Information START

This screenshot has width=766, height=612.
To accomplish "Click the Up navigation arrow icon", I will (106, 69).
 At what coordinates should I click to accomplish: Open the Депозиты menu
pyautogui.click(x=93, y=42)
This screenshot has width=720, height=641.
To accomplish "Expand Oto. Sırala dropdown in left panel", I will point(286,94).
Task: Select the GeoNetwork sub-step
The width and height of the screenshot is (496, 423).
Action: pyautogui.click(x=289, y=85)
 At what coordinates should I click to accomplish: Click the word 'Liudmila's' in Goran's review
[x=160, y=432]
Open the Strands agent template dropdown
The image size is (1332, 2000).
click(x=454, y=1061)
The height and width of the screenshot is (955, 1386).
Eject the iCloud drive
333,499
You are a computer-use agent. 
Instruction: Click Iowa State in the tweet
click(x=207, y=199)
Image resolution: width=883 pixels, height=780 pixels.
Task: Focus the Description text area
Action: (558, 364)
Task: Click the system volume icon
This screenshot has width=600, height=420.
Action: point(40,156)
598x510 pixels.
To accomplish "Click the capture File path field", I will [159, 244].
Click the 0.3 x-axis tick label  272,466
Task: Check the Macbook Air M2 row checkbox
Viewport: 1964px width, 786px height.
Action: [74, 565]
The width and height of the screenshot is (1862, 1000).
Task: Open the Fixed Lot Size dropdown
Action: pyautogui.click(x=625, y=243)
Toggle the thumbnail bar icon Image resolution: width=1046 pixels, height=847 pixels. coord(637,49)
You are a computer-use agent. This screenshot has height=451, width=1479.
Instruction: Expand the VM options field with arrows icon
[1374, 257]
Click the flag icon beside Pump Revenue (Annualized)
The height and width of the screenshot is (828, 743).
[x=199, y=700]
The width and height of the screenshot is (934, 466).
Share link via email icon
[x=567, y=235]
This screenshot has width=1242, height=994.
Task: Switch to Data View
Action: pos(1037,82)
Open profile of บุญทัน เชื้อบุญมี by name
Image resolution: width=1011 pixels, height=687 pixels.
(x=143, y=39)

Information END

= Task to complete =
Give back each entry above precisely as it was written.

= Completed task =
This screenshot has width=766, height=612.
To accomplish "Click the Up navigation arrow icon", I will (106, 69).
 At what coordinates should I click to accomplish: Open the Депозиты menu
pyautogui.click(x=93, y=42)
This screenshot has width=720, height=641.
To accomplish "Expand Oto. Sırala dropdown in left panel", I will point(286,94).
Task: Select the GeoNetwork sub-step
The width and height of the screenshot is (496, 423).
Action: pyautogui.click(x=289, y=85)
 At what coordinates should I click to accomplish: Click the word 'Liudmila's' in Goran's review
[x=160, y=432]
Open the Strands agent template dropdown
The image size is (1332, 2000).
click(x=454, y=1061)
The height and width of the screenshot is (955, 1386).
Eject the iCloud drive
333,499
You are a computer-use agent. 
Instruction: Click Iowa State in the tweet
click(x=207, y=199)
Image resolution: width=883 pixels, height=780 pixels.
Task: Focus the Description text area
Action: (558, 364)
Task: Click the system volume icon
This screenshot has width=600, height=420.
Action: point(40,156)
598x510 pixels.
To accomplish "Click the capture File path field", I will [159, 244].
Click the 0.3 x-axis tick label  272,466
Task: Check the Macbook Air M2 row checkbox
Viewport: 1964px width, 786px height.
Action: [74, 565]
The width and height of the screenshot is (1862, 1000).
Task: Open the Fixed Lot Size dropdown
Action: pyautogui.click(x=625, y=243)
Toggle the thumbnail bar icon Image resolution: width=1046 pixels, height=847 pixels. coord(637,49)
You are a computer-use agent. This screenshot has height=451, width=1479.
Instruction: Expand the VM options field with arrows icon
[1374, 257]
Click the flag icon beside Pump Revenue (Annualized)
The height and width of the screenshot is (828, 743).
[x=199, y=700]
The width and height of the screenshot is (934, 466).
Share link via email icon
[x=567, y=235]
This screenshot has width=1242, height=994.
Task: Switch to Data View
Action: pos(1037,82)
Open profile of บุญทัน เชื้อบุญมี by name
Image resolution: width=1011 pixels, height=687 pixels.
(x=143, y=39)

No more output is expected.